SaverLife is a nonprofit financial technology company that works to create prosperity for low-income families. The organization's SaverLife platform provides cash prizes, rewards, articles from financial experts, gamified savings activities, and support to incentivize members to build a savings habit.

==History==

===Origins===

SaverLife was originally founded as Earned Assets Resource Network, or EARN, in 2001 by a group including financier F. Warren Hellman, California State Senator Mark Leno, former Assistant Secretary of the U.S. Department of Housing and Urban Development Bob Friedman, San Francisco County Supervisor Roberta Achtenberg, San Francisco Foundation CEO Saundra Hernandez, and founding CEO, Ben Mangan.

The nonprofit created an Individual Development Account program and one of the country's first children's savings programs, Triple Boost.

===2015–present===

Leigh Phillips became SaverLife's President & CEO in 2015. In 2017, EARN launched SaverLife, a free online platform designed to help people change their savings habits and build financial security.
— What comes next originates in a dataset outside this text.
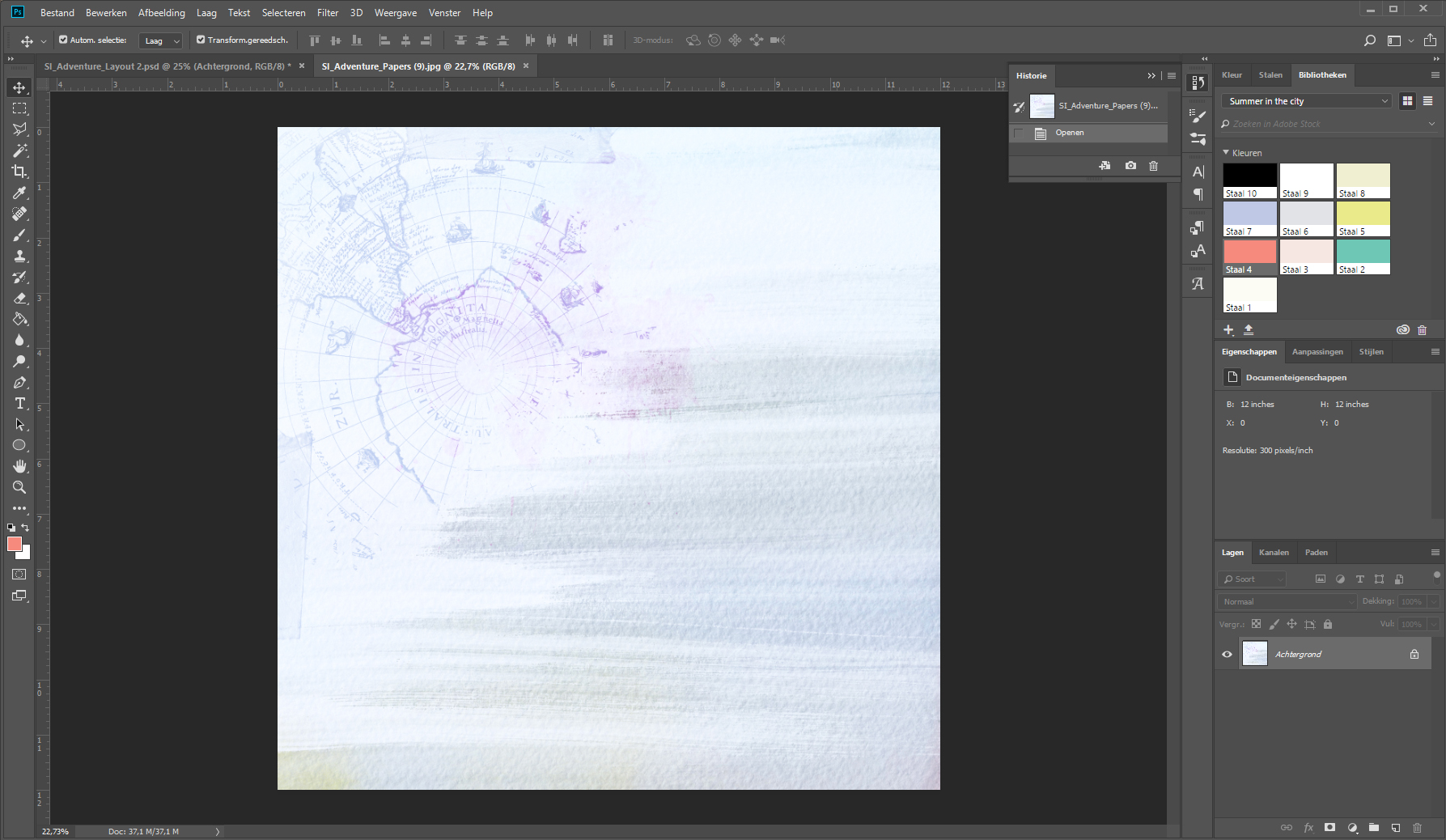Create new snapshot in Historie panel
The width and height of the screenshot is (1446, 840).
[x=1130, y=166]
The platform provides financial incentives, insights, financial coaching, and prizes, to encourage members to save.

EARN changed its name to SaverLife in 2019, uniting its nonprofit services under the SaverLife banner.
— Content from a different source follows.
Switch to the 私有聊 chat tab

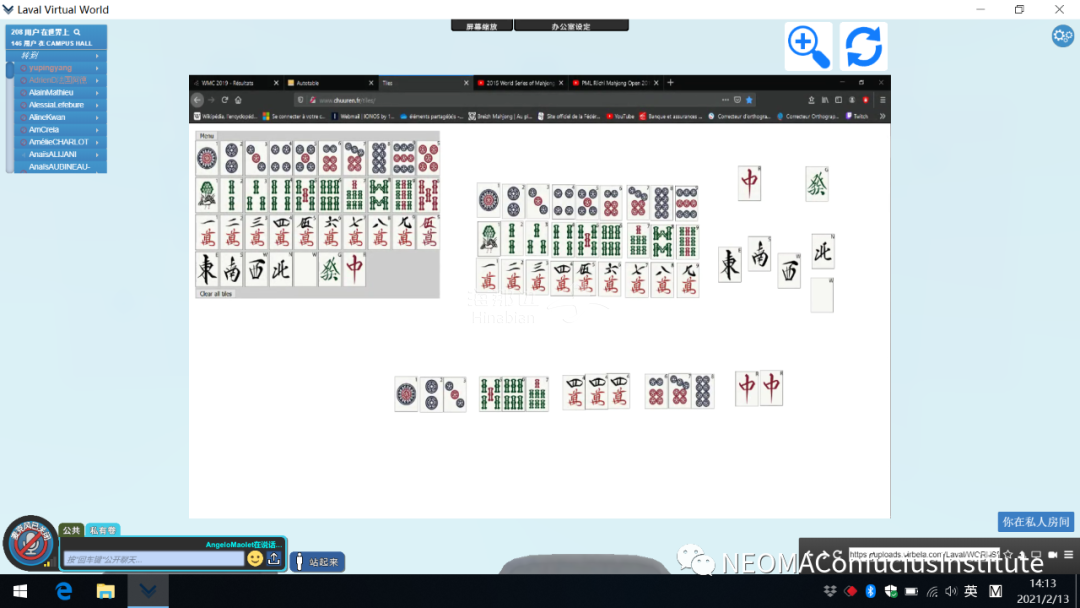click(x=102, y=530)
SaverLife responded to the COVID-19 pandemic by transforming their online savings platform into a direct cash disbursement tool. By October 2020, the company had given $2.7 million in direct cash payments to its members and small businesses across America. SaverLife also published research on how people used these stimulus checks and tracked people's financial wellness during the pandemic. SaverLife research was used in research papers published by the National Bureau of Economic Research, the University of Chicago, and Columbia University's business school.

In the summer of 2020, SaverLife was chosen by the Bill & Melinda Gates Foundation as a Voices for Economic Opportunity Grand Challenge grant recipient.

SaverLife has continued to publish research with various partners including The Brookings Institution, the FINRA Investor Education Foundation, and the Financial Health Network.

==Products and services==

The SaverLife platform provides incentives to encourage people to save money.

In 2019, SaverLife launched SaverLife Solutions, a custom integration of the SaverLife platform that employers, community-based organizations, and credit unions could offer as a benefit to help their employees build emergency savings. The program was launched with $1.5 million from Prudential Financial. To date, SaverLife Solutions has partnered with Levi Strauss's Red Tab Foundation, the KFC Foundation, Alorica, Concentrix, and United Way of Houston to provide a savings match to their employees.

The SaverLife Solutions platform has also been integrated into Intuit's Prosperity Hubs program and provided its savings platform to communities and employers in Bluefield, West Virginia and Johnstown, Pennsylvania. In 2020, Intuit announced an expanded partnership that will bring SaverLife's platform to Prosperity Hubs across the United States.